JAKARTA, KOMPAS.com - Anggota Komisi III DPR I Putu Sudiartana menjalani pemeriksaan perdana sebagai tersangka penerima suap, di Gedung Komisi Pemberantasan Korupsi (KPK), Jakarta, Jumat (15/7/2016).
Salah satu materi pemeriksaan terkait uang 40.000 dollar Singapura milik Putu yang disita KPK. Menurut pengacara Putu, Muhammad Burhanuddin, dalam pemeriksaan Putu menjelaskan bahwa uang tersebut untuk kepentingan pribadi.
Rencananya, uang itu akan dipakai Putu dan keluarganya untuk berlibur ke luar negeri. "Itu tidak ada kaitan dengan peristiwa ini (suap), tindak pidana juga tidak ada," ujar Burhanuddin di Gedung KPK, Jumat malam.
Burhanuddin mengatakan, uang tersebut berasal dari simpanan pribadi Putu. Uang dalam mata uang asing tersebut sengaja disiapkan untuk liburan ke luar negeri.
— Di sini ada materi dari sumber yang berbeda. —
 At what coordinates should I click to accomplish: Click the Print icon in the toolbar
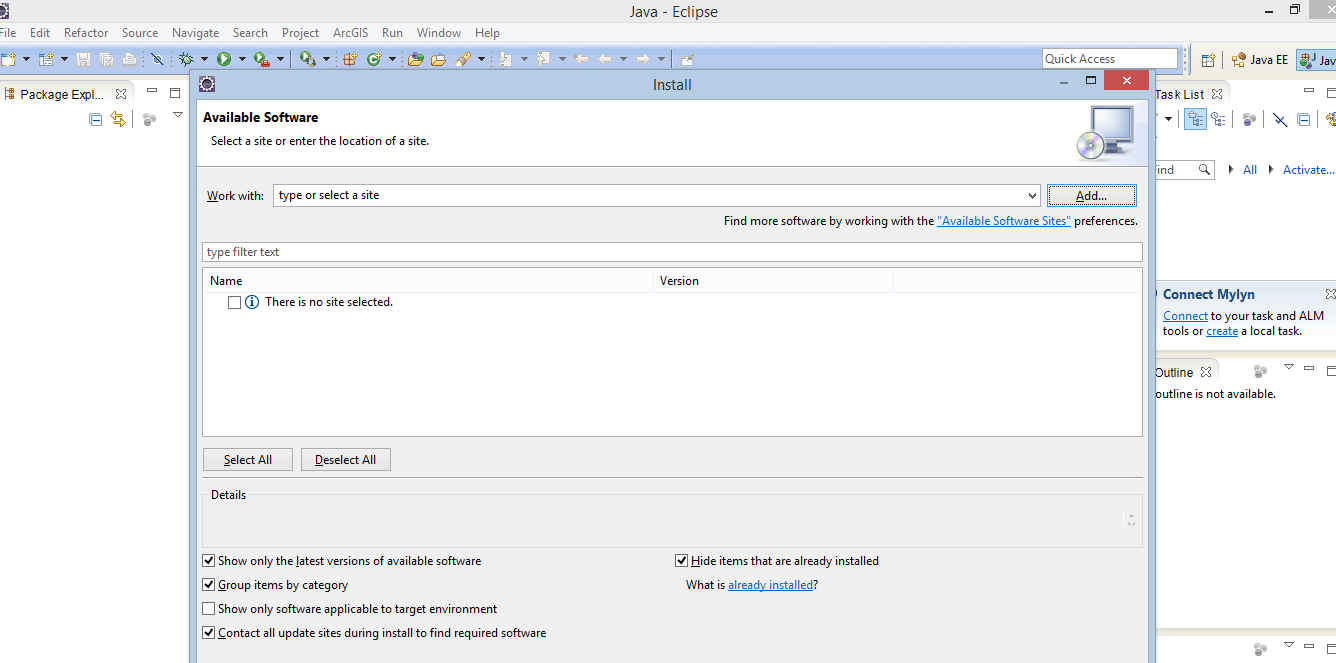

KPK melakukan operasi tangkap tangan terhadap Putu Selasa (28/6/2016) malam. Dalam operasi itu, KPK berhasil menyita 40.000 dollar Singapura dan bukti transfer Rp 500 juta yang diduga merupakan bagian dari suap kepada Putu.
Wakil Ketua KPK Basaria Pandjaitan menyebutkan, mata uang asing beserta bukti transfer ditemukan di kompleks perumahan anggota DPR RI di Jakarta.
(Baca: Putu Sudiartana Diduga Bertindak sebagai Makelar Proyek)
Aliran dana Rp 500 juta yang dikirim lewat transfer bank juga menjadi pemicu penyidik KPK menelusuri aliran dana tersebut.
Setelah ditelusuri, uang itu ternyata dikirim oleh seorang pengusaha bernama Yoga Askan ke rekening Putu. Pengiriman uang dilakukan secara bertahap. "Dari 500 juta itu bertahap. Pertama 150, 300, dan 50 juta," kata Basaria.
Uang itu diduga untuk memuluskan proyek pembangunan 12 ruas jalan di Sumatera Barat. KPK saat ini masih mendalami peranan Putu. Pasalnya, Putu adalah anggota Komisi III yang membidangi hukum, bukan infrastruktur. Dia juga bukan berasal dari daerah pemilihan Sumatera Barat.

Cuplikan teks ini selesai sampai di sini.